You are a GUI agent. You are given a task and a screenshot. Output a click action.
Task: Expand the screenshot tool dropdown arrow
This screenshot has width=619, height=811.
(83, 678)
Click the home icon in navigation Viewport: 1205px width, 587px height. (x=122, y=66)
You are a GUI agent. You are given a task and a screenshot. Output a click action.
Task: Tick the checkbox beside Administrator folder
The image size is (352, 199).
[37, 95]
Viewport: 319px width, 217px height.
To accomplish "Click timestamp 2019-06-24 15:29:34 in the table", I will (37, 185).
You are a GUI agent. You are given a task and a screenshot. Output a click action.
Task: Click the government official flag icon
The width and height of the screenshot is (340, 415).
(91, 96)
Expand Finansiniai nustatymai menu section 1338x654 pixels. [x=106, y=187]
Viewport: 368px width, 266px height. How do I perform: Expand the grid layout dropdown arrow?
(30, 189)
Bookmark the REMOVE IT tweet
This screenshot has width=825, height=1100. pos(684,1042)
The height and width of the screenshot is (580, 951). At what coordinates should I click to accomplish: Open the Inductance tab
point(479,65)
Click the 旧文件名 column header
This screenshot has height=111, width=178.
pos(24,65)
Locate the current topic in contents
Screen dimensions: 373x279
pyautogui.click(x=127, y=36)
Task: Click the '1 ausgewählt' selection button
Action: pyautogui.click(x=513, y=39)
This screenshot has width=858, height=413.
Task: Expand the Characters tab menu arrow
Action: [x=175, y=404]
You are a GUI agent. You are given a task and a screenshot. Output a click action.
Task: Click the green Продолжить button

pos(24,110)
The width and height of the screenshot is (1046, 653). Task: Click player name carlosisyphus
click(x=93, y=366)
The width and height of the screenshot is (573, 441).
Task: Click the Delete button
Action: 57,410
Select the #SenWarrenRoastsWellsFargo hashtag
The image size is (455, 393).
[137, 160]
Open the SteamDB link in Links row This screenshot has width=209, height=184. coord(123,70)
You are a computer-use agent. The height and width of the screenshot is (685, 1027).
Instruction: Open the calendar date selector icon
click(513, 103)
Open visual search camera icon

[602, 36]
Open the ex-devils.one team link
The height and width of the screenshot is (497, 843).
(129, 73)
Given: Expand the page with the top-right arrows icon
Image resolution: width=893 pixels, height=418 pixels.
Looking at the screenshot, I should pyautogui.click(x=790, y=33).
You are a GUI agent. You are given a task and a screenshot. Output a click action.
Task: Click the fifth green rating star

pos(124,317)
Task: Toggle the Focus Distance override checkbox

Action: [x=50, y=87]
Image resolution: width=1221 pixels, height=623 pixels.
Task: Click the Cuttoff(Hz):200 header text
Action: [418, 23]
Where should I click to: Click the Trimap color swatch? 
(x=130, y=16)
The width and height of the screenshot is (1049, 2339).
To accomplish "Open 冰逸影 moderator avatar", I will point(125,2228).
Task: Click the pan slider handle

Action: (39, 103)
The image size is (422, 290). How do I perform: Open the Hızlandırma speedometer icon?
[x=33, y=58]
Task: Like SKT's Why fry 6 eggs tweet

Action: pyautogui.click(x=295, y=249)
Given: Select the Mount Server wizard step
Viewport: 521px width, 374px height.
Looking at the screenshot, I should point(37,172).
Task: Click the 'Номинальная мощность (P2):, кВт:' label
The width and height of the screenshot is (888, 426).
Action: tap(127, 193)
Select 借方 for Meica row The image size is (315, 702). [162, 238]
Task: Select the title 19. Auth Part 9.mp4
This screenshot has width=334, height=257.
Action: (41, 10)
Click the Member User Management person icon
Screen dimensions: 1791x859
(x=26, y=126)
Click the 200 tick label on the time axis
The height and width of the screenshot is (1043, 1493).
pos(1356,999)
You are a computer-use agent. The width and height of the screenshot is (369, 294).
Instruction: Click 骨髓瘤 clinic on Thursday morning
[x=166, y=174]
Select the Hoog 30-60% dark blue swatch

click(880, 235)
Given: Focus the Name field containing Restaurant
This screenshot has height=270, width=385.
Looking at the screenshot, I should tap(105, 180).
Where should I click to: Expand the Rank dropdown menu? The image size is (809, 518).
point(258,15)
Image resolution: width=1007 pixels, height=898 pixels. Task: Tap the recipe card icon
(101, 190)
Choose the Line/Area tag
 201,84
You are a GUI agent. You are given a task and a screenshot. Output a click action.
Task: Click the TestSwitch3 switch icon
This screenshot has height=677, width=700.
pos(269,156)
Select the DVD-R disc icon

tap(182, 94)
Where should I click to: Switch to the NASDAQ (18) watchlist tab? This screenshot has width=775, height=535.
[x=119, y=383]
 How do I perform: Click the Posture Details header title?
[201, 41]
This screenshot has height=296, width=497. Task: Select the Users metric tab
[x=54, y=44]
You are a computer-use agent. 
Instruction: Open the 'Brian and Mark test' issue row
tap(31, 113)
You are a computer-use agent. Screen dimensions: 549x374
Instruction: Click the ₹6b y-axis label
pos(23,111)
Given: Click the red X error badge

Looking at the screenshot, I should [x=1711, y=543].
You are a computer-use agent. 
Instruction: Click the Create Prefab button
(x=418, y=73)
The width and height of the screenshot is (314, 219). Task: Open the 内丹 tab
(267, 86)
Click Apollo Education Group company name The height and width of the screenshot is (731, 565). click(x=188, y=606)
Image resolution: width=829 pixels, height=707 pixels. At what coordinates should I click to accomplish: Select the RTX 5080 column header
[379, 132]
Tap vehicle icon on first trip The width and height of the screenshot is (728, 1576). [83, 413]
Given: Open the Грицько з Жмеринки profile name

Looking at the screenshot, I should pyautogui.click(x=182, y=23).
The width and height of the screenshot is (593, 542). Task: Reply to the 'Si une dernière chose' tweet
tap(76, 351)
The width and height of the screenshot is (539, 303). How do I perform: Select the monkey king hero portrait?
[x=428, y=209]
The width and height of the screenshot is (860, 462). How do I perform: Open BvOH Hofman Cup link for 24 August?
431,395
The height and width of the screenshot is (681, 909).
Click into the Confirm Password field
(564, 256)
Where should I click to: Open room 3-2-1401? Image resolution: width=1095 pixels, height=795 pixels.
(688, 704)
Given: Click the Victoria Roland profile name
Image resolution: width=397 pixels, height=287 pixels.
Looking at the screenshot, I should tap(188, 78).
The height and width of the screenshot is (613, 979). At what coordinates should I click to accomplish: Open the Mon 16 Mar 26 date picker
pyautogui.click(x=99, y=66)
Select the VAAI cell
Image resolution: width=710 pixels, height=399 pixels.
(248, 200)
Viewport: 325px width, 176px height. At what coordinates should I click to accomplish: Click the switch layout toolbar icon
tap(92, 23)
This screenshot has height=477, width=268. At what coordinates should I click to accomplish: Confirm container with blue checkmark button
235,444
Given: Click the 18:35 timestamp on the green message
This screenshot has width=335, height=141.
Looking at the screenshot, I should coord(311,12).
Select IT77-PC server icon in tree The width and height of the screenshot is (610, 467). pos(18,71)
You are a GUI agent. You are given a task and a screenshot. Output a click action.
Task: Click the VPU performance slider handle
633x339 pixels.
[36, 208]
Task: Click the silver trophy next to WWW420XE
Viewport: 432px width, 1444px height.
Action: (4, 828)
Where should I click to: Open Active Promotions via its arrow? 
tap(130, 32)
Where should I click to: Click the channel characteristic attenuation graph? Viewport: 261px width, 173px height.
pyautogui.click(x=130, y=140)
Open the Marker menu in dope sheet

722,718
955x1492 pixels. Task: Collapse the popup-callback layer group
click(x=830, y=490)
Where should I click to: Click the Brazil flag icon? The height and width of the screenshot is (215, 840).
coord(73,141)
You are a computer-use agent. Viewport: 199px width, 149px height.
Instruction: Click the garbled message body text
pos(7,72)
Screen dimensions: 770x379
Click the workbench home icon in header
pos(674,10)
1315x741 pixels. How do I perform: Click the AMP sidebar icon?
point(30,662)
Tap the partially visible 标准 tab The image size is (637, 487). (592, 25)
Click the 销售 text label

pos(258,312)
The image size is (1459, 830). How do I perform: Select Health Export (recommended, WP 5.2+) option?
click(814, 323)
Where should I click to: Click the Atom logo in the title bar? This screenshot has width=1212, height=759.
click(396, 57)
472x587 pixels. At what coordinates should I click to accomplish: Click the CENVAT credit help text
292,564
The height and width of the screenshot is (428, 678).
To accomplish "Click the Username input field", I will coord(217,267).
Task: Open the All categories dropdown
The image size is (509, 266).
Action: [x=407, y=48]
━━━━━━
§ What is expected:
In the listing above, locate the line with "Click the home" and the line with "Click the 旧文件名 column header", then extract exactly those lines and every line between them, and nothing more.

§ Expected output:
Click the home icon in navigation Viewport: 1205px width, 587px height. (x=122, y=66)
You are a GUI agent. You are given a task and a screenshot. Output a click action.
Task: Tick the checkbox beside Administrator folder
The image size is (352, 199).
[37, 95]
Viewport: 319px width, 217px height.
To accomplish "Click timestamp 2019-06-24 15:29:34 in the table", I will (37, 185).
You are a GUI agent. You are given a task and a screenshot. Output a click action.
Task: Click the government official flag icon
The width and height of the screenshot is (340, 415).
(91, 96)
Expand Finansiniai nustatymai menu section 1338x654 pixels. [x=106, y=187]
Viewport: 368px width, 266px height. How do I perform: Expand the grid layout dropdown arrow?
(30, 189)
Bookmark the REMOVE IT tweet
This screenshot has width=825, height=1100. pos(684,1042)
The height and width of the screenshot is (580, 951). At what coordinates should I click to accomplish: Open the Inductance tab
point(479,65)
Click the 旧文件名 column header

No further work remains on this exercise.